Spannung aushalten – oder nicht
Gleichzeitig halte ich Spannung schlecht aus. Momente, in denen etwas im Raum steht, aber nicht benannt wird, fühlen sich für mich nicht ruhig an, sondern aufgeladen. Wenn mein Gegenüber still wird, beginnt in mir ein intensives Lauschen. Ich frage nach, weil ich diese Unsicherheit kaum aushalte – nicht aus Kontrolle, sondern aus dem Bedürfnis heraus, wieder Boden zu bekommen, Orientierung, manchmal auch Struktur.
Was für den anderen Nähe ist, fühlt sich für mich dann wie ein Schwebezustand an, den ich nicht einordnen kann. Etwas, das in der Luft hängt, ohne Halt, ohne Richtung, ohne Anker.
Verstehen als Annäherung
Verstehen ist für mich ein Weg, Nähe herzustellen. Wenn ich begreife, warum etwas so ist, wie es ist, kann ich mich orientieren. Auch meine Lösungsorientierung entspringt diesem Bedürfnis. Wenn mir etwas Schweres erzählt wird, beginne ich automatisch zu ordnen, zu strukturieren, zu denken, Möglichkeiten zu sehen, Alternativen zu entwickeln. Für mich ist das Zuwendung. Beteiligung. In meinem Erleben auch Verantwortung.
Ich kann oft nur schwer nachvollziehen, dass genau das auf der anderen Seite als Übergehen erlebt wird. Dass mein Drängen nach Klarheit den Raum zwischen uns schließt, in dem eigentlich Nähe war. Vor allem dann, wenn es gar nicht um eine Lösung ging, sondern nur darum, etwas auszusprechen.
Worte festhalten
Ich merke, dass ich mich an Worte klammere. Bestimmte Formulierungen treffen mich, lösen etwas aus, bleiben hängen. Ich nehme sie wörtlich, analysiere sie, halte mich an ihnen fest, weil sie mir Halt geben und weil ich sie verstehen will. Dabei übersehe ich manchmal das Gemeinte, das Dazwischen, das, was nicht exakt gesagt, sondern gefühlt wird.
Nicht angekommen
Wenn ich sage, dass ich etwas verstanden habe, meine ich oft nicht, dass ich es wirklich durchdrungen habe. Vielleicht meine ich eher, dass ich spüre, dass hier etwas Wichtiges liegt. Dass ich beginne, mich zu nähern, ohne schon dort zu sein.

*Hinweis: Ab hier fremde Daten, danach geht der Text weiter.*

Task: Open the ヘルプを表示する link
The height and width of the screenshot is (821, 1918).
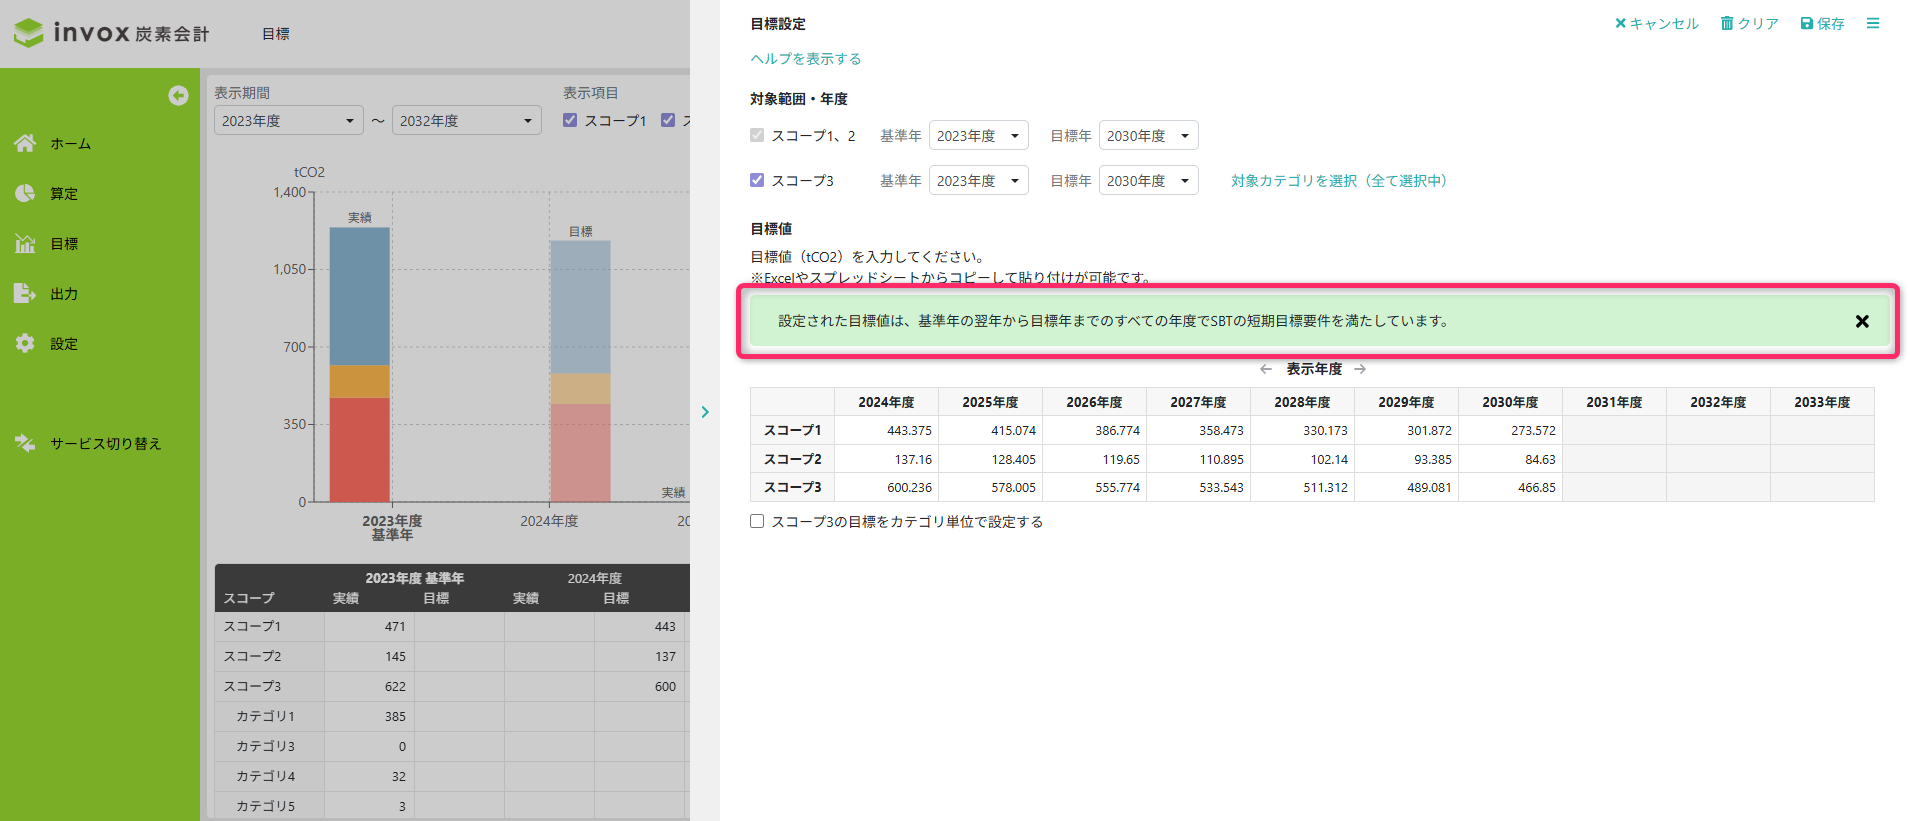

Es kann sein, dass ich Begriffe habe, aber noch keinen Zugang. Worte, aber noch keinen Kontakt. Vielleicht ist mein Verstehen im Moment eher ein Bemühen als ein Ankommen – ein Versuch, nicht auszuweichen, ohne schon wirklich zu bleiben.
Ein enger gewordener Blick
Mir ist aufgefallen, dass wir selten benennen, was schön ist. Dass unser Blick sich zunehmend auf das richtet, was nicht gelingt. Nicht, weil es nichts Gutes gäbe, sondern weil wir so sehr damit beschäftigt sind, das Schwierige zu verstehen und zu lösen. Und vielleicht auch, weil ich Selbstverständlichkeiten nicht immer benennen mag – in der Annahme, dass sie getragen sind, auch ohne Worte.
Hoffnung als Bleiben
Auch meine Hoffnung ist keine Gewissheit. Sie ist der Wunsch, dass es einen Weg geben könnte, ohne dass ich weiß, wie dieser aussieht. Vielleicht ist Hoffnung für mich im Moment weniger ein Wissen als ein Bleiben. Kein Versprechen. Kein Plan. Eher die Entscheidung, noch nicht wegzugehen.